2. The siding system of claim 1, wherein the spacing between adjacent horizontal connectors is equal to the spacing between adjacent rows of clips.

3. The siding system of claim 1, wherein the clip channels are open through the necks in a direction perpendicular to the length of the stringers and to the length of the channels.

4. The siding system of claim 1, wherein

the stringers are mounted upright in spaced, parallel relation on an upright wall and aligned so that their respective clips are in horizontal rows; and

the siding panel is mounted on the stringers with its connectors horizontal and with at least some of its connectors engaged in the clips of respective ones of the horizontal rows of clips so that the weight of the panel is supported by the clips of a plurality of the horizontal rows of clips through the respectively engaged connectors.

5. The siding system of claim 1, each connector comprising a head having a length extending across a width of the panel, being of uniform cross-section along its length, and being connected to the rear face of the panel by a stalk narrower than the head.

6. The siding system of claim 1, wherein the block has chamfered surfaces on either side of the channel facing in a direction along the stringer away from the channel and away from the stringer base member, whereby a connector being displaced along the stringer base member towards the clip tends to be deflected by the chamfered surfaces away from the stringer base member and towards the neck of the clip.

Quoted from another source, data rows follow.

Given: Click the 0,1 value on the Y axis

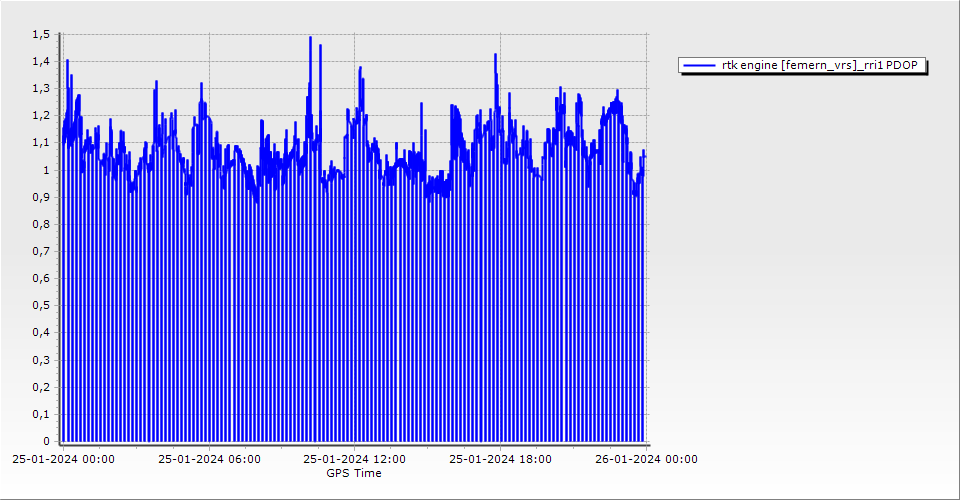Looking at the screenshot, I should (x=40, y=414).
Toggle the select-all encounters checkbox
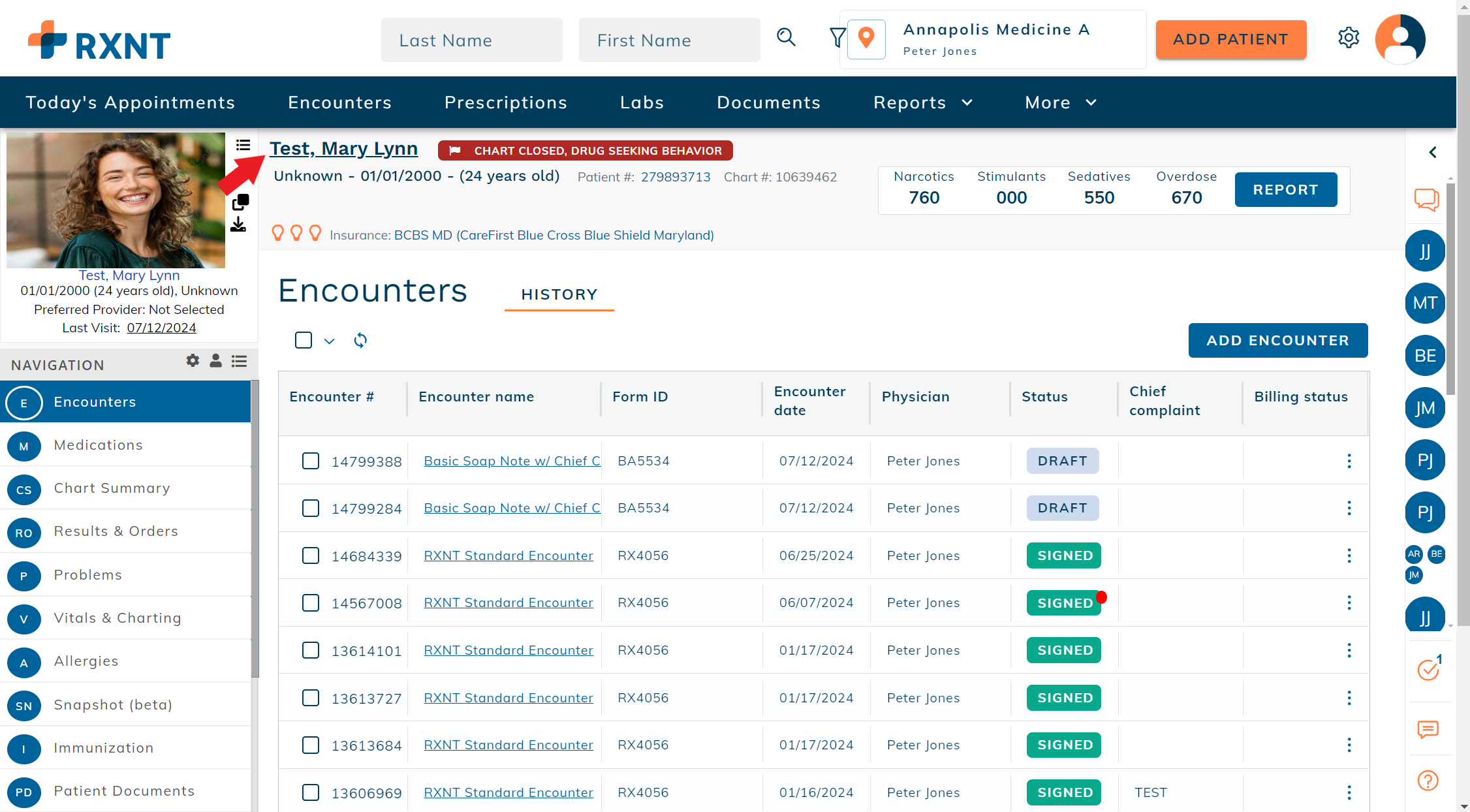 tap(304, 340)
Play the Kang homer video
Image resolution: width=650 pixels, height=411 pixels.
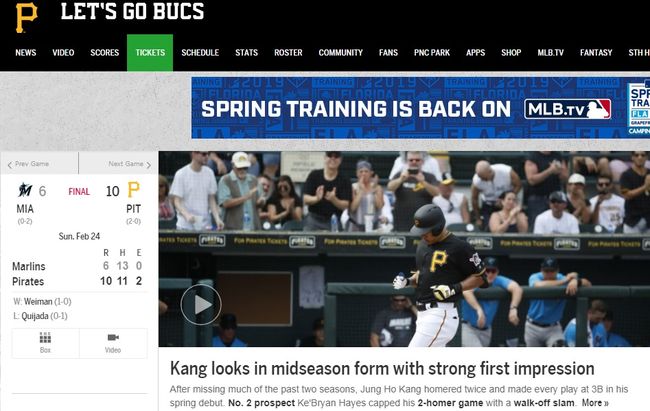click(x=201, y=304)

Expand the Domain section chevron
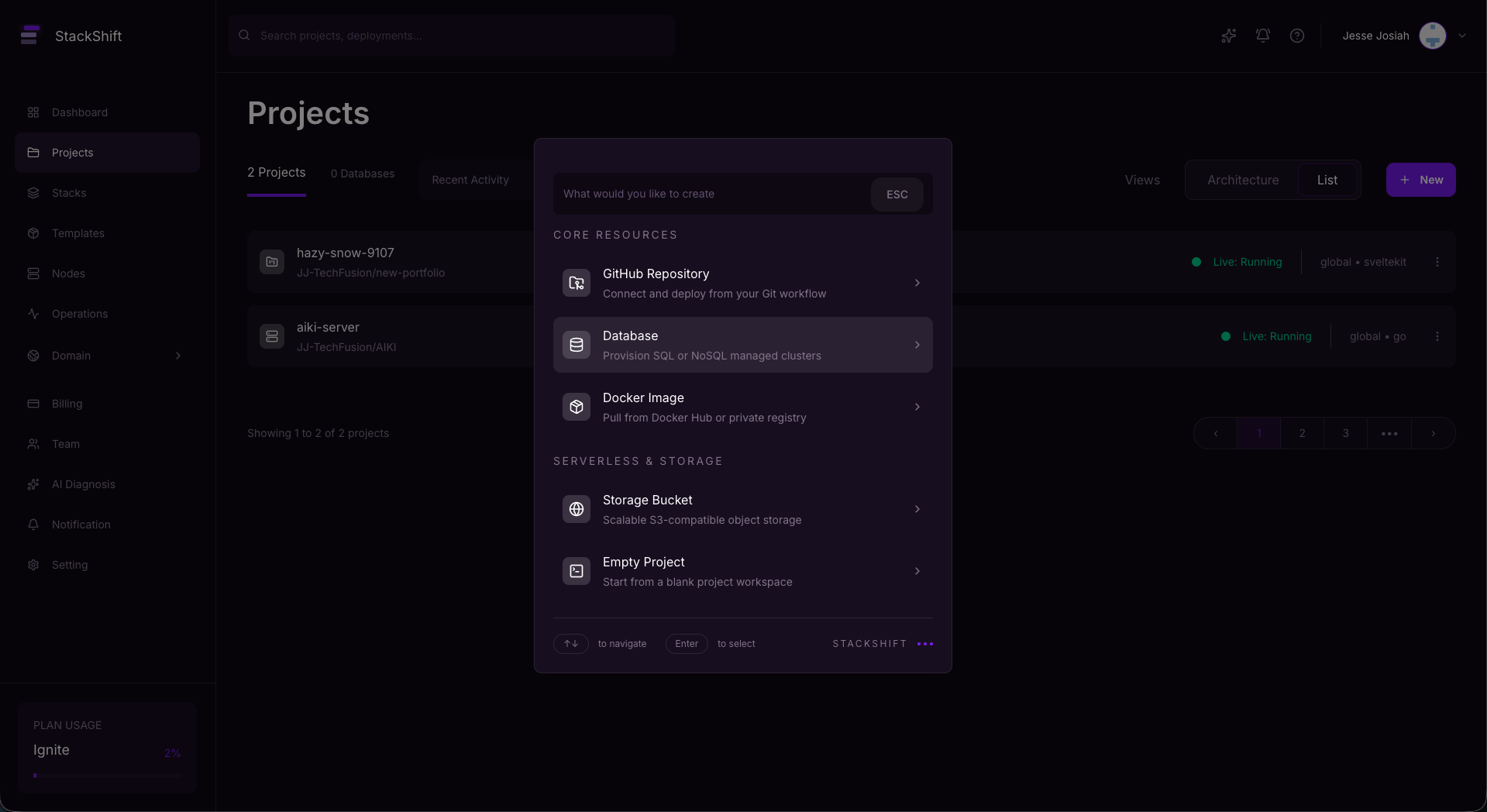point(178,356)
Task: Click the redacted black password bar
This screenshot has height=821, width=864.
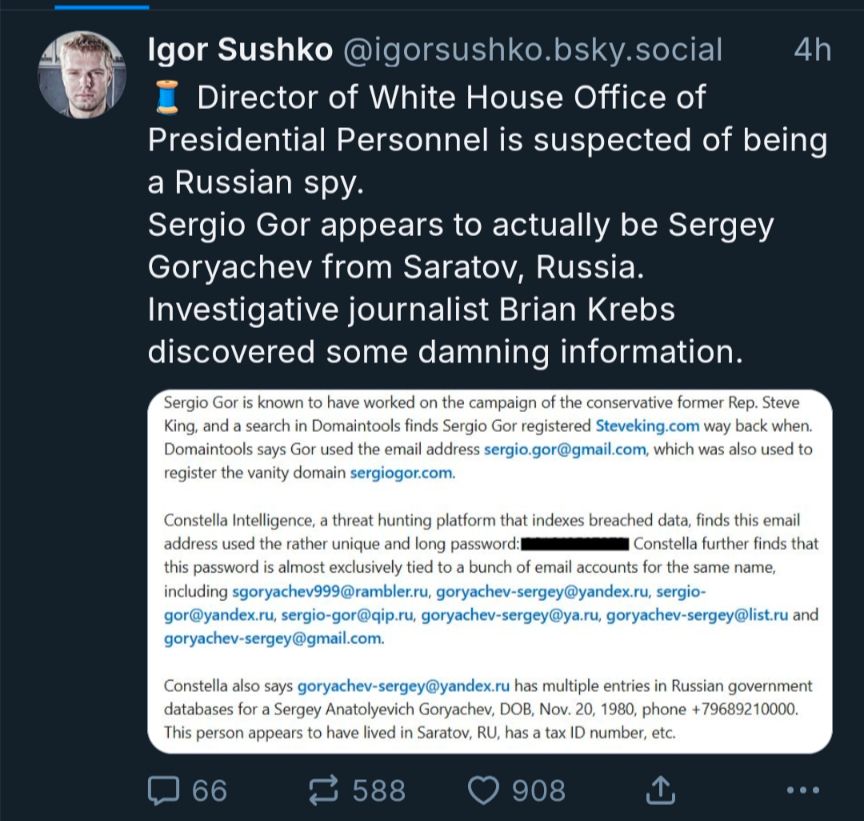Action: point(575,544)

7. The siding system of claim 6, wherein the clip neck is bounded on a side away from the stringer base member by beveled surfaces on either side of the neck between the neck and the chamfered surfaces, facing in a direction along the stringer towards the neck and away from the stringer base member, whereby a connector being inserted into the clip tends to be guided by the chamfered surfaces into the neck of the clip.

8. The siding system of claim 1, wherein the clip neck is bounded on a side away from the stringer base member by beveled surfaces on either side of the neck facing in a direction along the stringer towards the neck and away from the stringer base member, whereby a connector being inserted into the clip tends to be guided by the chamfered surfaces into the neck of the clip.

9. The siding system of claim 1, wherein all the clips are substantially identical in cross section, all the connectors are substantially identical in cross section, each panel has a lower edge with an upwardly facing bottom channel and an upper edge with a downwardly facing rib, and wherein with one panel above another clipped to the stringers, the bottom channel of the upper panel fits over the upper edge downwardly facing rib of the lower panel, separately from the clips and connectors.